Before we go on, try the above program but with different text between the quotation marks after _Form1.Print_.

-----

*Object Naming Conventions*

To make programming in VB6 even easier, there are a set of widely used naming conventions for objects. These are lower case three-character prefixes which are added to the name given to a control. For example, a text box that holds a name might be called txtName. The prefixes make objects in code easily recognisable, and allows you to instantly guess their purpose and name.

You must remember that object names *must not* contain any spaces. Instead, a capital letter for each new word in the name helps split the name into individual words.

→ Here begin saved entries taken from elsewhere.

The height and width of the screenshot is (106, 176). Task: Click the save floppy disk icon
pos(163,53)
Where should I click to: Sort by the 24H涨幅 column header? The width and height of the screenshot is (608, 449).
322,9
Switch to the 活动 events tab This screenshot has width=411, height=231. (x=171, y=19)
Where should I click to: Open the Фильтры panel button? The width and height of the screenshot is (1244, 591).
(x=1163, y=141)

Here's a list of prefixes for the most common controls you'll use (most of which are contained in the toolbox by default):







-----

*Program 1b - Change a Message*

*1.* Make a new project, then change the caption properties of Form1 to "Change a Message".

*2.* Choose the Label control from the toolbox and, with the left mouse button, draw a rectangle in the upper half of the form window. Click the Command button control and draw two buttons below the label.

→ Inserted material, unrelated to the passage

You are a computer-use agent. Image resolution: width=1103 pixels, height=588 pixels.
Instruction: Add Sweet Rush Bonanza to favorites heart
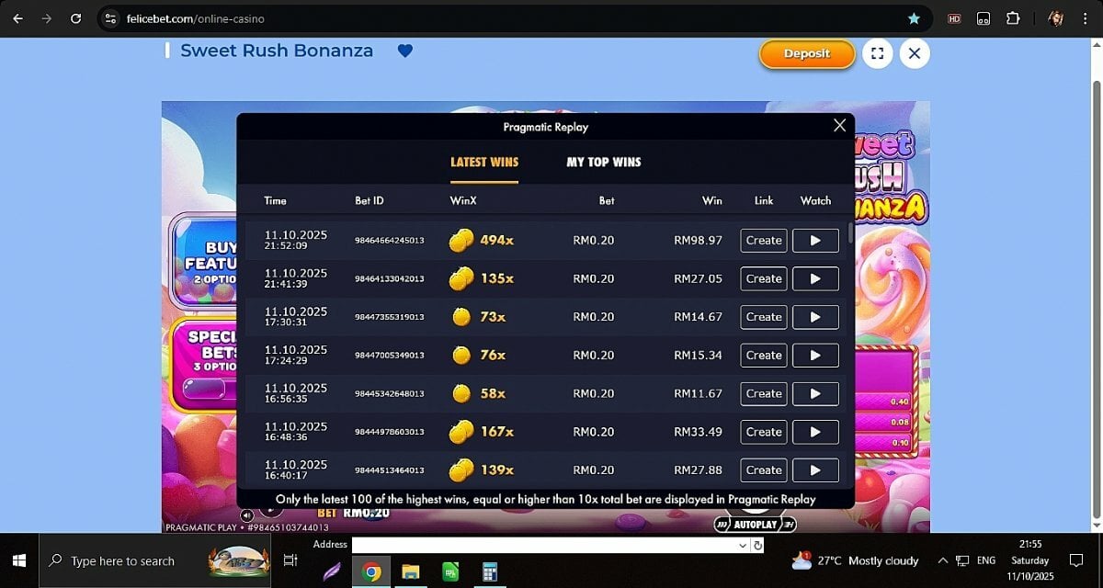click(x=405, y=51)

*3.* Click the label and change its name property to *lblMessage*. Delete "Label1" from the caption property to leave it blank. You can change the border property to *1 - Fixed Single* to make it look like mine.

*4.* Change the name of the left command button to *cmdGoodMessage* and its caption to *Give me a Good Message* (or something to that effect).

*5.* Do the same to the command button on the right, but with the name *cmdBadMessage* and the caption *Give me a Bad Message*.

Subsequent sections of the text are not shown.